In the case of uint32_t << uint64_t, the rule that kicks in is "The type of the result is that of the promoted left operand". So we have a few possibilities:
If int is at least 33 bits, then uint32_t will be promoted to int and the result will be int;
If int is less than 33 bits and unsigned int is at least 32 bits, then uint32_t will be promoted to unsigned int and the result will be unsigned int;
If unsigned int is less than 32 bits then uint32_t will be unchanged and the result will be uint32_t.

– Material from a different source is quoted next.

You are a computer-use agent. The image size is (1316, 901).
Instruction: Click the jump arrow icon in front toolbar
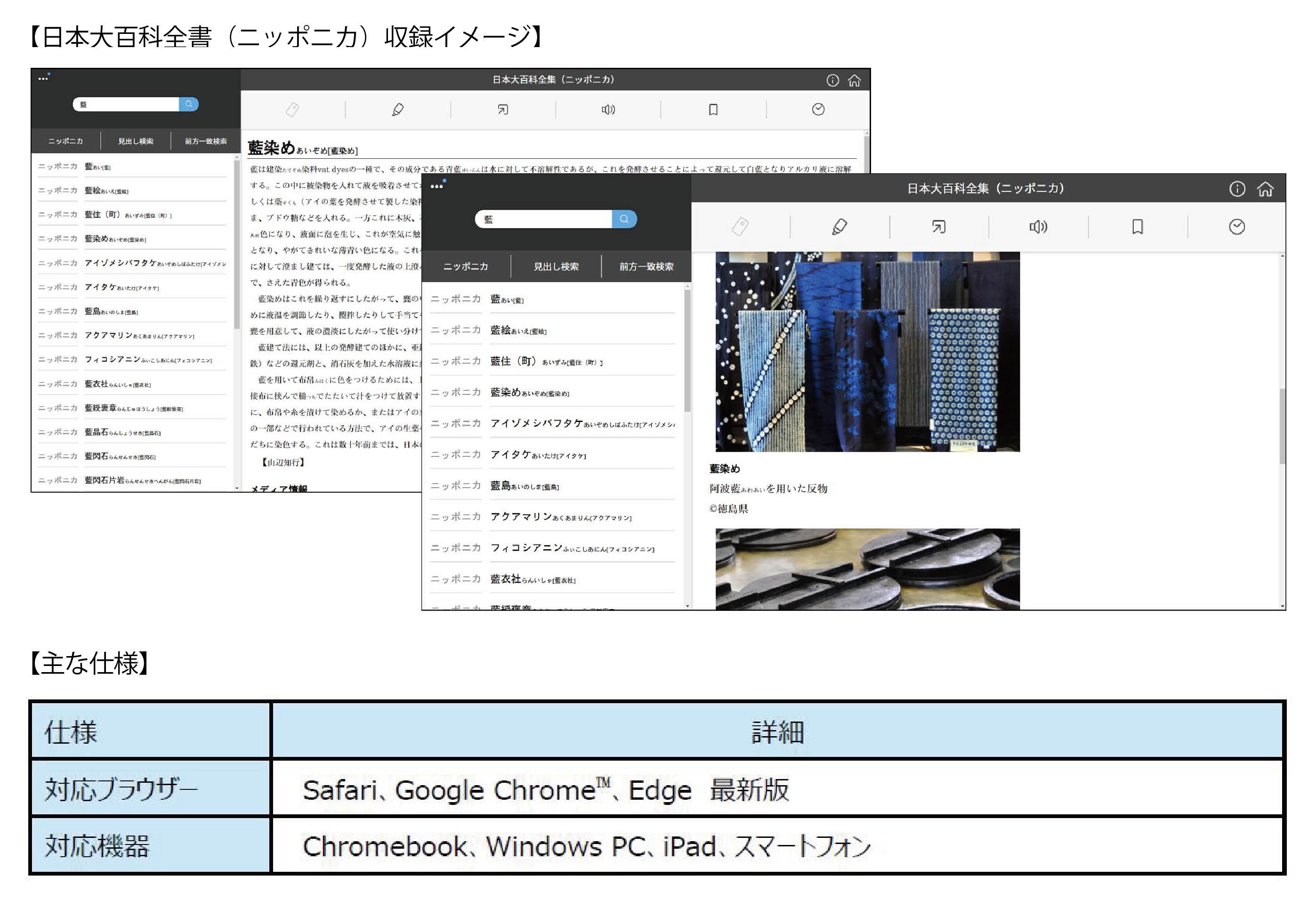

On today's common desktop and server implementations, int and unsigned int are usually 32 bits, and so the second possibility will occur (uint32_t is promoted to unsigned int). In the past it was common for int / unsigned int to be 16 bits, and the third possibility would occur (uint32_t left unpromoted).
The result of your example:
uint32_t t32 = 1;
uint64_t t64_one = 1;
uint64_t t64_res;
t64_res = t32 << t64_one;
Will be the value 2 stored into t64_res. Note though that this is not affected by the fact that the result of the expression is not uint64_t - and example of an expression that would be affected is:
uint32_t t32 = 0xFF000;
uint64_t t64_shift = 16;
uint64_t t64_res;
t64_res = t32 << t64_shift;
The result here is 0xf0000000.
Note that although the details are fairly intricate, you can boil it all down to a fairly simple rule that you should keep in mind:
In C, arithmetic is never done in types narrower than int /
unsigned int.

You found the wrong rule in the standard :( The relevant is something like "the usual integer type promotions apply". This is what hits you for the first example. If an integer type like uint8_t has a rank that is smaller than int it is promoted to int. uint64_t has not a rank that is smaller than int or unsigned so no promotion is performed and the << operator is applied to the uint64_t variable.

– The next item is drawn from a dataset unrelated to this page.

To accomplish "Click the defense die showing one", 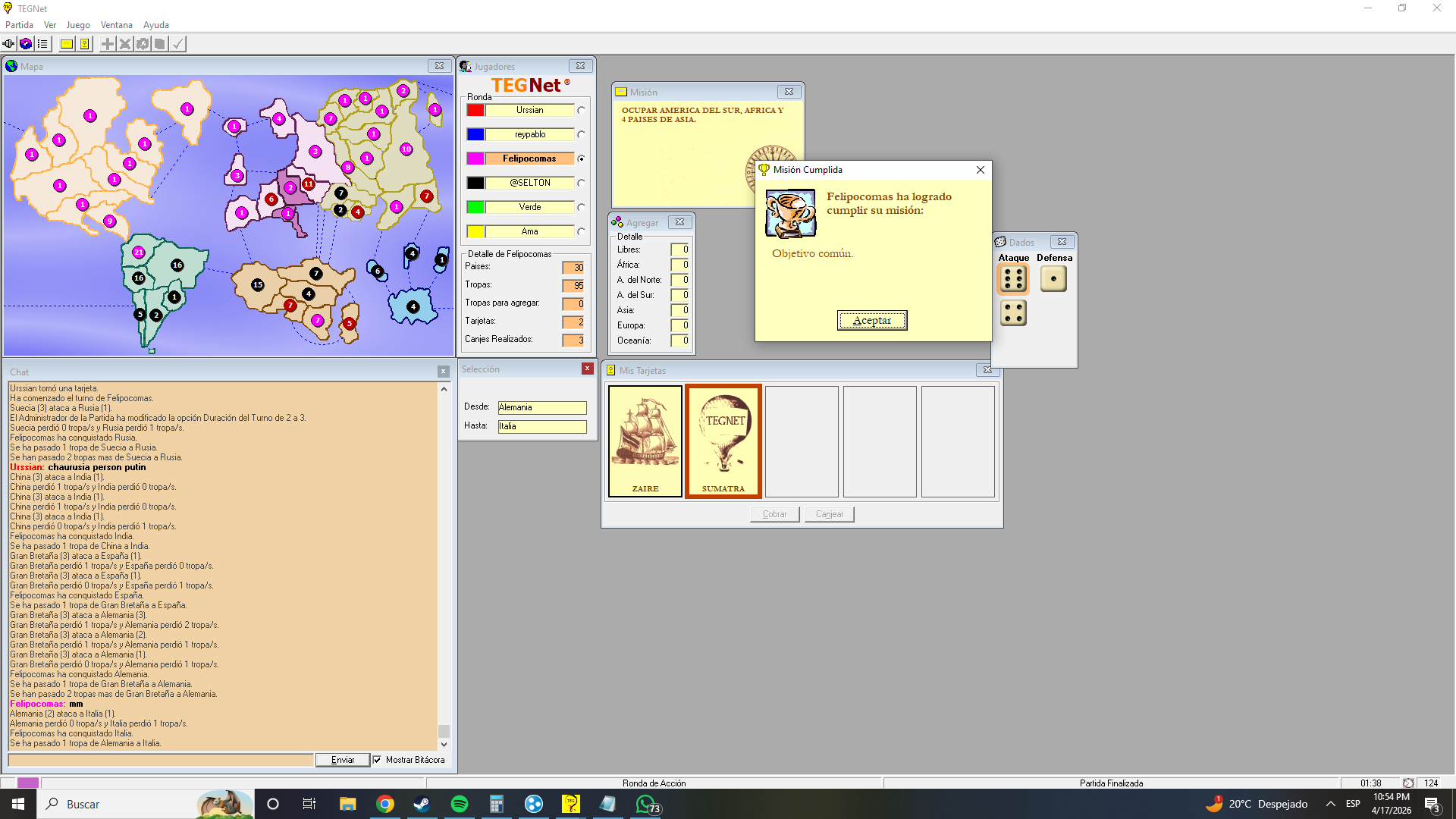I will coord(1053,279).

Edit: All integer types smaller than int are promoted for arithmetic. This is just a fact of life :) Whether or not uint32_t is promoted depends on the platform, because it might have the same rank or higher than int (not promoted) or a smaller rank (promoted).
Concerning the << operator the type of the right operand is not really important, what counts for the number of bits is the left one (with the above rules). More important for the right one is its value. It musn't be negative or exceed the width of the (promoted) left operand.